#### Selected extract ####

I’ve never given Patricia Highsmith much thought. Other than reading The Talented Mr Ripley many many moons ago after the movie came out (and not remembering very much of it), Highsmith has always stayed on the fringes of my read-ar. Out of sight.
Which is a pity.
Then I read Elisabeth Tova Bailey’s The Sound of a Wild Snail Eating. Funny that it took a book about illness and snails to get me to try Highsmith again (not that the first time was bad or anything, it was just soooo long ago).
Anyway, this collection of short stories opens with The Snail-Watcher, a bizarre but fascinating story about a man’s new hobby.
“When Mr Peter Knoppert began to make a hobby of snail-watching, he had no idea that his handful of specimens would become hundreds in no time.”
It was all that I hoped for and more. An intriguing tale of suburban-animal troubles – innocuous at first but eventually disastrous.
Highsmith’s stories are most claustrophobic, many of them set in houses, neighborhoods just like yours. These are ordinary people, or at least they seem at first to be ordinary people, leading regular lives. But then there’s that little something that gives the reader a little chill, not quite a shiver down the spine but just that slight chill, enough to make you uncomfortable, enough to make you think about what you just read – furrowed brow in place.

#### Listed entries ####

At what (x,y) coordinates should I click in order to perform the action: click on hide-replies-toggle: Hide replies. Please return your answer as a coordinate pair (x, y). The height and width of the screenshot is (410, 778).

####
#### Listed entries ####

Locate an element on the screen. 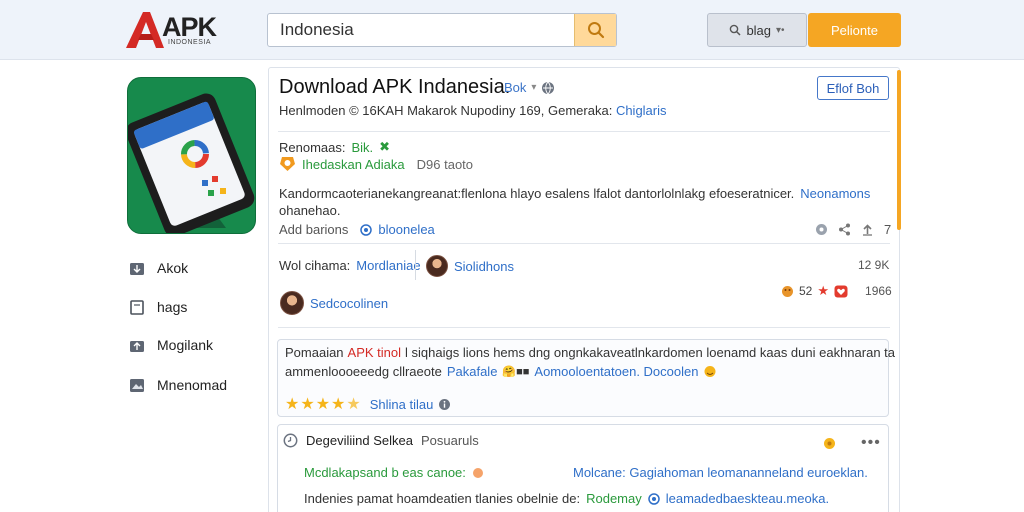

####

• To do: Repeat word for word the passage in the Highsmith review above, from "Then I read" to "but eventually disastrous.".

• Solution to this exercise:
Then I read Elisabeth Tova Bailey’s The Sound of a Wild Snail Eating. Funny that it took a book about illness and snails to get me to try Highsmith again (not that the first time was bad or anything, it was just soooo long ago).
Anyway, this collection of short stories opens with The Snail-Watcher, a bizarre but fascinating story about a man’s new hobby.
“When Mr Peter Knoppert began to make a hobby of snail-watching, he had no idea that his handful of specimens would become hundreds in no time.”
It was all that I hoped for and more. An intriguing tale of suburban-animal troubles – innocuous at first but eventually disastrous.